As China Digital Times reports, under the hashtag Guangzhou Pandemic Prevention and Control , comments cursing the local authority are lingering on China’s Twitter-like Weibo platform without any repercussions. 

The languages are carefully cultured. Such as this user who writes what in English would mean, “I did a PCR test at 10 p.m. last night, and only got results this afternoon. ***, based on these policies, there’s no way to go out if an emergency arises. The *** *** are really messing *** around.”

China is at the top regarding internet freedom for its extensive and sophisticated censorship system. But comments like these easily escape the internet watchdog because they are written in Cantonese. 

Cantonese is the preferred spoken language in Guangdong province, whereas Mandarin is the official spoken language throughout Mainland China. 

China Digital Times notes that authorities would have censored similar criticisms if they were written in Mandarin, suggesting that Weibo’s censorship mechanisms are not trained to recognize Cantonese writing or spelling.
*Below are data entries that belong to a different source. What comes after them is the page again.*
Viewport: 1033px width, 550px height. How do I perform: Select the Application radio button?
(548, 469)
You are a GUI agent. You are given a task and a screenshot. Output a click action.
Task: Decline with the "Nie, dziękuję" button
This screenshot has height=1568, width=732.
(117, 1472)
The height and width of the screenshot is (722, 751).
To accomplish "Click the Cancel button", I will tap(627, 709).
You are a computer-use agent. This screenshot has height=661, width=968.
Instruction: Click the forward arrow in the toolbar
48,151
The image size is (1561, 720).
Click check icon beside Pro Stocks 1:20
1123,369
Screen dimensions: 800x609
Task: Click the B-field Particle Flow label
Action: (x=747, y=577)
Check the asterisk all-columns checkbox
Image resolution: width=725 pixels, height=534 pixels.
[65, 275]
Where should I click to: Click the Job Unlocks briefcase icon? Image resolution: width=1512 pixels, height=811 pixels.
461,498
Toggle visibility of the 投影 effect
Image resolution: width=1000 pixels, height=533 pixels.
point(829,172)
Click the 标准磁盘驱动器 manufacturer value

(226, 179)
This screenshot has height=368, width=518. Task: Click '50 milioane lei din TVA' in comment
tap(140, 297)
The language is now the third most commonly spoken form of Chinese, with an estimated 60 million speakers globally.

According to the publication, some said they were envious as the unofficial Chinese language allows people to speak their opinions freely on the internet—some labeled Cantonese the contemporary encrypted text. 

Guangzhou , a city of Guangdong, had been heightening pandemic restrictions since late August. But as cases have declined, the city said on September 5th that it was looking forward to reopening soon.